Here’s just about the most exciting news we’ve heard in a long time. The Brooklyn Museum’s Elizabeth A. Sackler Center for Feminist Art is organizing an exhibition devoted to writer and curator Lucy Lippard’s involvement in the development of conceptual art in the 1960s and ’70s.
The exhibition, which runs at the museum from Sept. 14, 2012, through Jan. 20, 2013, is titled “Materializing ‘Six Years’: Lucy R. Lippard and the Emergence of Conceptual Art, referring to Ms. Lippard’s seminal history of conceptual art and the dematerialization of the art object, Six Years. That book’s full title, the museum’s new release knows, is as follows:
Six Years: The dematerialization of the art object from 1966 to 1972: a cross-reference book of information on some esthetic boundaries; consisting of a bibliography into which are inserted a fragmented text, art works, documents, interviews, and symposia, arranged chronologically and focused on so-called conceptual or information or idea art with mentions of such vaguely designated areas as minimal, anti-form, systems, earth, or process art, occurring now in the Americas, Europe, England, Australia and Asia (with occasional political overtones)
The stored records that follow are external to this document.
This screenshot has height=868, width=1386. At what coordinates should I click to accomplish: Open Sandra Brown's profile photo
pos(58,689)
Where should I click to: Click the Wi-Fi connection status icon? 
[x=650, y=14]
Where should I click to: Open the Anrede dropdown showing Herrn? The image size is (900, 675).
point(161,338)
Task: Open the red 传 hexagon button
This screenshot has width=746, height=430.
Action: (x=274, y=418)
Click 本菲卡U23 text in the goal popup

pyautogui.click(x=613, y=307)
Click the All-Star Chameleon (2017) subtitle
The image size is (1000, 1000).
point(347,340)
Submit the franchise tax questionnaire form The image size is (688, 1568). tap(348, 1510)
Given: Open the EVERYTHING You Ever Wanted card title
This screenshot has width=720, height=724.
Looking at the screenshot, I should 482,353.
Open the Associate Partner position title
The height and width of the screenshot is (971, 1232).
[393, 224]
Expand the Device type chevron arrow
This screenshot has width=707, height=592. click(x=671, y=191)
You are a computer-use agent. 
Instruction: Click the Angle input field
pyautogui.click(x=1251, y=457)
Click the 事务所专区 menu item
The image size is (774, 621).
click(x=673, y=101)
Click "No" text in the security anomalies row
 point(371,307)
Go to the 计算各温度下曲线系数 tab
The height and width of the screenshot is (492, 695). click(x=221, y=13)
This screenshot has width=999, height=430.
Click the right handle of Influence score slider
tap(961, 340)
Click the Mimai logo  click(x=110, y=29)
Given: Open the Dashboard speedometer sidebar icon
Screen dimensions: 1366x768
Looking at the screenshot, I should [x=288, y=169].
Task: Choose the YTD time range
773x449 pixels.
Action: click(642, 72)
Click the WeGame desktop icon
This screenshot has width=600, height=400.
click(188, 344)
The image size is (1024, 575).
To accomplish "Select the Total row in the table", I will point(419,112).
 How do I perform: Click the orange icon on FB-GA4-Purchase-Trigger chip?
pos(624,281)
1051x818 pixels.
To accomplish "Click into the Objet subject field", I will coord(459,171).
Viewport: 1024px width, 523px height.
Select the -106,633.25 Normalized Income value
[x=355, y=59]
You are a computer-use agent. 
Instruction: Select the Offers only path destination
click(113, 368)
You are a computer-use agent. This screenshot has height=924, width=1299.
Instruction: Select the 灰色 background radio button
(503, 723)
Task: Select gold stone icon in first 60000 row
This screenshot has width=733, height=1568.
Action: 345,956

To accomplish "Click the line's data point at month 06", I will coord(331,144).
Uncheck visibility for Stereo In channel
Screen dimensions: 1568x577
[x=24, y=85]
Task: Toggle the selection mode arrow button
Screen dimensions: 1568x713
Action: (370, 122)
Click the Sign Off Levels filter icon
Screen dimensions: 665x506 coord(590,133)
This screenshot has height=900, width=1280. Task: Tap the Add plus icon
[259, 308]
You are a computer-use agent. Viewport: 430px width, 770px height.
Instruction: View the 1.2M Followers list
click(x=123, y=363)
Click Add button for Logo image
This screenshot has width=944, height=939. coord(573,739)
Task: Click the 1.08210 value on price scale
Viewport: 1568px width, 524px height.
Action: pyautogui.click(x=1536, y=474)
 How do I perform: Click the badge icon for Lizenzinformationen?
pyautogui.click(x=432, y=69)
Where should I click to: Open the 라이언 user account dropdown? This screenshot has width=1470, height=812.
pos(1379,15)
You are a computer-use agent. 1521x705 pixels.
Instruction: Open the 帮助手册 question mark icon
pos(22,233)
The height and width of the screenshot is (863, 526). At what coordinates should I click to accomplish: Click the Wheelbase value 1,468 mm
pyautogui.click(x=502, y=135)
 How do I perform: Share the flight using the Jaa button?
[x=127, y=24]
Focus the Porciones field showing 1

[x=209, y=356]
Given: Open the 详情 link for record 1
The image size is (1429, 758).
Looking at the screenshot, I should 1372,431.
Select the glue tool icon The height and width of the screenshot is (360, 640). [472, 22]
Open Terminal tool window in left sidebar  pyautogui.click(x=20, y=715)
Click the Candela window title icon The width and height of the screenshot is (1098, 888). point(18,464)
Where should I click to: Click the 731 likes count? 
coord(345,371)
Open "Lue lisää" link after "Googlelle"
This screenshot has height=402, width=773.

The show will include some 270 artworks and will, like Ms. Lippard’s book, be presented chronologically, with contributions from artists like Art & Language, Daniel Buren, Hans Haacke, Richard Serra and dozens more. Ms. Lippard has written about contemporary art for about a half century and recently picked up one of the Sackler Center’s “First” awards. She has also been active as a curator—she curated a number of shows titled after the populations of cities around 1970 (“955,000” in Vancouver, etc.).
The show is organized by Sackler Center curator Catherine Morris and independent curator Vincent Bonin, and will travel to two additional venues.